Disappointed woman ponders on leaving boyfriend due to dowry payments

RECENTLY, a dissapointed yet confused woman took to social media to voice out her frustrations on being made to fork out half for her wedding dowry by her boyfriend.

The woman took to Twitter to ask for advice on dealing with money matters regarding paying her part of the dowry for her wedding recently.

She also asked whether she should leave the relationship.

“I would like some opinion from the netizens. When you’re about to get married, there will usually be hantaran given to the girl’s family, am I right? But of course, if we want to help, that’s also possible. I know that my boyfriend has enough money to cover the hantaran, he has more than enough to cover for it, but I don’t have enough,” she said.

She explained that she is still saving up however, her current savings indicate that she will require another five years to reach the desired amount and explained her concerns to her boyfriend, who insisted on splitting the costs in half.

“I’m not saying that I don’t want to pay, I just didn’t expect for me to pay half of it. I thought guys would usually be willing to cover more, but it seems like I was wrong. We’ve been together for 3 years and I’m not sure if I want to wait another 5 years to get married. When he mentioned that he doesn’t want to get married until I have my half of the money, I just feel played“, she added.

The woman then concluded her post saying that she is from a middle class family but struggling a bit to save up and make ends meet.

“I feel like he is so calculative and now I’m just afraid that he will become worse after we’re married. What should I do? Should I break up?,” she asked.

Netizens took this moment to advise her to discuss this matter with her boyfriend and some criticised her for not saving when she in the dating phase with her boyfriend.

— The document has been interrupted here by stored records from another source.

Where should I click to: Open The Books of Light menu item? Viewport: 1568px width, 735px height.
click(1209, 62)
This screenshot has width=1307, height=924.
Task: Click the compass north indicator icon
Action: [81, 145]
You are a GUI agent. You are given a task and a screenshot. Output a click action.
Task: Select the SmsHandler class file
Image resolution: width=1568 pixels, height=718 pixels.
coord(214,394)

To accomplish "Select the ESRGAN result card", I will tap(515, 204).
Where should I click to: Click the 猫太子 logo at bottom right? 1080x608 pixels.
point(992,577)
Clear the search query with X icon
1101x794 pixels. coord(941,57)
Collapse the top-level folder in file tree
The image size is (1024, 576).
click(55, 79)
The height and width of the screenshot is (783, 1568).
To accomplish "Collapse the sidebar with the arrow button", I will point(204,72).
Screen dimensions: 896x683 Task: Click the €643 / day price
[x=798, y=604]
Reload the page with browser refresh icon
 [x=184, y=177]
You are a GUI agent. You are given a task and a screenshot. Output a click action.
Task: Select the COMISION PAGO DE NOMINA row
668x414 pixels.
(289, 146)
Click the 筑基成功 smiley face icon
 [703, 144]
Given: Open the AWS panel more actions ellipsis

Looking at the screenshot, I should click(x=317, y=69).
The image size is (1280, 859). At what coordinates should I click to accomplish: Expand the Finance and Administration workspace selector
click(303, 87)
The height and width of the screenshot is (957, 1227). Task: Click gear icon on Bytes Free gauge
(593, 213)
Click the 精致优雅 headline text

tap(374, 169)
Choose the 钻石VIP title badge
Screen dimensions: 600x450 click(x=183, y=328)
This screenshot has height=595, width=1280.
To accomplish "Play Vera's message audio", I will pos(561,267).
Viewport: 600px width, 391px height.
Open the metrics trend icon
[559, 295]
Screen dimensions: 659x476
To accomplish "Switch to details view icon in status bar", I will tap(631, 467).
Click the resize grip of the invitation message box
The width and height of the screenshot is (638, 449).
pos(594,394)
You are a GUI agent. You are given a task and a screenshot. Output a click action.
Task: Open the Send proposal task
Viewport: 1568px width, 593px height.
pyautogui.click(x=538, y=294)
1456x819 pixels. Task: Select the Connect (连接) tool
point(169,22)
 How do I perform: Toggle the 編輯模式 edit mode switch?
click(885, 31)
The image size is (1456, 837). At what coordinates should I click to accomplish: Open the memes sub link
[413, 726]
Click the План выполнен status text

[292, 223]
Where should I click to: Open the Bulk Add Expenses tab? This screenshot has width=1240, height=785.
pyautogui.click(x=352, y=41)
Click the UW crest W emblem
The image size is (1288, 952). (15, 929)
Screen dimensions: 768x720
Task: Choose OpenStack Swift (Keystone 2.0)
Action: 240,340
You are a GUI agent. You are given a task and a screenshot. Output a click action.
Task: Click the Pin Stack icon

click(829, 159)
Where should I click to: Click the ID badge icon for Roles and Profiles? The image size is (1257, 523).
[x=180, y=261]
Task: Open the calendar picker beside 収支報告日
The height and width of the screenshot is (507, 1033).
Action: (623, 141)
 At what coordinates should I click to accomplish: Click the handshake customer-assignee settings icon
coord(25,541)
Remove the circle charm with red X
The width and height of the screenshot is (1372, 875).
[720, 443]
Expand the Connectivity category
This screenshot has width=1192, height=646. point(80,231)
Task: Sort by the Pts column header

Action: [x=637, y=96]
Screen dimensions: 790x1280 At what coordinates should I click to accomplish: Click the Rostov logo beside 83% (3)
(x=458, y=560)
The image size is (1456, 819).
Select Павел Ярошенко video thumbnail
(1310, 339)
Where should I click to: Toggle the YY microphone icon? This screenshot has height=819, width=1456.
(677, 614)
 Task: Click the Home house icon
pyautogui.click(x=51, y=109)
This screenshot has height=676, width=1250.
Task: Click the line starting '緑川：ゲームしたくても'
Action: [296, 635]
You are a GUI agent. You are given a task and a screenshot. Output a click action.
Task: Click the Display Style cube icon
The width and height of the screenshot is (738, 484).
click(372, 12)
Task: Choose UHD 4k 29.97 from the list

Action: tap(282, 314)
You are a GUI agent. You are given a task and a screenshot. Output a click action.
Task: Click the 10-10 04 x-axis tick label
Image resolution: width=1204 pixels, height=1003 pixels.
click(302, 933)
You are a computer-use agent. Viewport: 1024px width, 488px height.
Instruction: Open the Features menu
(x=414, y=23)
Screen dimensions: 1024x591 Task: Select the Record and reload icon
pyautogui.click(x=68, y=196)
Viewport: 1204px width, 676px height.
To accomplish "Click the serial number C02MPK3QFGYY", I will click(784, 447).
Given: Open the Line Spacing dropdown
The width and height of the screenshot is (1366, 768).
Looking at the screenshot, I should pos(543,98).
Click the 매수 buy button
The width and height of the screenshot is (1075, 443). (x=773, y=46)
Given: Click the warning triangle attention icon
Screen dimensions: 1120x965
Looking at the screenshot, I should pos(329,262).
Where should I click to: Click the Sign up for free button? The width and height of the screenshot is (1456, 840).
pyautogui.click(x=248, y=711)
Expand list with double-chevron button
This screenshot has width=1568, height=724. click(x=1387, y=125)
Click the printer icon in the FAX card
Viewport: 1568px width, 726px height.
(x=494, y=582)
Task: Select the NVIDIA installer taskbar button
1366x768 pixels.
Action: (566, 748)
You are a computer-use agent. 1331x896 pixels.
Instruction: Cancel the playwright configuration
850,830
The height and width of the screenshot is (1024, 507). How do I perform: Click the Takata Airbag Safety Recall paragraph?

“If I were you. I would’ve started saving up along with him. Maybe you could discuss and see if he could pay for the hantaran while you pay for things like decorations for the house the both of you will stay in. You can’t keep finding fault with the guy and not see your own flaws. You cannot expect to live off of other people’s hard work,“ a netizen commented.

“3 years and you didn’t even bother to start saving up. Now when he wants it to be fair and square, you say you felt played. Who is playing who now?,“ another netizen retorted.

“You should try discussing with him first. When it comes to money, it will definitely be a hard chapter to swallow. Maybe you could let him know that you’re willing to cover other things in the wedding like, photographers, make up and other things that aren’t so taxing. Just be transparent with each other. Don’t give up yet, just try to discuss with him properly,“ another netizen added.